## PROBLEM REQUIREMENTS:
Starting at the first line below, copy through to the last line exactly.

[Stored records]
═══
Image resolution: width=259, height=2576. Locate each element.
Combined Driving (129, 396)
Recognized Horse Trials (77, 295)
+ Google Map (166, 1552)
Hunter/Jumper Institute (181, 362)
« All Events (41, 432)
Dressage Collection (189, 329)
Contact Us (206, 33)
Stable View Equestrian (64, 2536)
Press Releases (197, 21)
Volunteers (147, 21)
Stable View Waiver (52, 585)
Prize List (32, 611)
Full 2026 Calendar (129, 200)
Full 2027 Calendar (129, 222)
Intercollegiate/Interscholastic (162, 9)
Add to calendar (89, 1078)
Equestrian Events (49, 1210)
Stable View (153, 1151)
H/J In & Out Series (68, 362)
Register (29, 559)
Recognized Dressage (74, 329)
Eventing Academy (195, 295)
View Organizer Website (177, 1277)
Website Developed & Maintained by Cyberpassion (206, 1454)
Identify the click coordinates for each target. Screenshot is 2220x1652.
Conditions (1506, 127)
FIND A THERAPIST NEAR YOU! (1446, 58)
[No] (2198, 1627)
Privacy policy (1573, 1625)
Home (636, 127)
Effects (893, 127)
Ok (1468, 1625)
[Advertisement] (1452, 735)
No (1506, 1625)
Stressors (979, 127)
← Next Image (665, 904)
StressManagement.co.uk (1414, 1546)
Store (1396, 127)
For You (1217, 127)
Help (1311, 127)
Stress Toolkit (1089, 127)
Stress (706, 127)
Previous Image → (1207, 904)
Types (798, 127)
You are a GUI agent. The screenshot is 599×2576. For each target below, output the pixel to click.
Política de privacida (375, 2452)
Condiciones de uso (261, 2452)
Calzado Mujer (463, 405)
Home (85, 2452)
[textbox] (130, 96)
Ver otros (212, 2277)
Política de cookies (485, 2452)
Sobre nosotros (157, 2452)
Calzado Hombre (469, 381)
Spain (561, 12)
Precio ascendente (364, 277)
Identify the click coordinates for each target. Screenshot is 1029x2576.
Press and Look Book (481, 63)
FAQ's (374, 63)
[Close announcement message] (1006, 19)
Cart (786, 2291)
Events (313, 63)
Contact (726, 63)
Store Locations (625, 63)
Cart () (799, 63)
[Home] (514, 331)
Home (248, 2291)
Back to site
═══
## EXERCISE SOLUTION:
Image resolution: width=259, height=2576. Locate each element.
Combined Driving (129, 396)
Recognized Horse Trials (77, 295)
+ Google Map (166, 1552)
Hunter/Jumper Institute (181, 362)
« All Events (41, 432)
Dressage Collection (189, 329)
Contact Us (206, 33)
Stable View Equestrian (64, 2536)
Press Releases (197, 21)
Volunteers (147, 21)
Stable View Waiver (52, 585)
Prize List (32, 611)
Full 2026 Calendar (129, 200)
Full 2027 Calendar (129, 222)
Intercollegiate/Interscholastic (162, 9)
Add to calendar (89, 1078)
Equestrian Events (49, 1210)
Stable View (153, 1151)
H/J In & Out Series (68, 362)
Register (29, 559)
Recognized Dressage (74, 329)
Eventing Academy (195, 295)
View Organizer Website (177, 1277)
Website Developed & Maintained by Cyberpassion (206, 1454)
Identify the click coordinates for each target. Screenshot is 2220x1652.
Conditions (1506, 127)
FIND A THERAPIST NEAR YOU! (1446, 58)
[No] (2198, 1627)
Privacy policy (1573, 1625)
Home (636, 127)
Effects (893, 127)
Ok (1468, 1625)
[Advertisement] (1452, 735)
No (1506, 1625)
Stressors (979, 127)
← Next Image (665, 904)
StressManagement.co.uk (1414, 1546)
Store (1396, 127)
For You (1217, 127)
Help (1311, 127)
Stress Toolkit (1089, 127)
Stress (706, 127)
Previous Image → (1207, 904)
Types (798, 127)
You are a GUI agent. The screenshot is 599×2576. For each target below, output the pixel to click.
Política de privacida (375, 2452)
Condiciones de uso (261, 2452)
Calzado Mujer (463, 405)
Home (85, 2452)
[textbox] (130, 96)
Ver otros (212, 2277)
Política de cookies (485, 2452)
Sobre nosotros (157, 2452)
Calzado Hombre (469, 381)
Spain (561, 12)
Precio ascendente (364, 277)
Identify the click coordinates for each target. Screenshot is 1029x2576.
Press and Look Book (481, 63)
FAQ's (374, 63)
[Close announcement message] (1006, 19)
Cart (786, 2291)
Events (313, 63)
Contact (726, 63)
Store Locations (625, 63)
Cart () (799, 63)
[Home] (514, 331)
Home (248, 2291)
Back to site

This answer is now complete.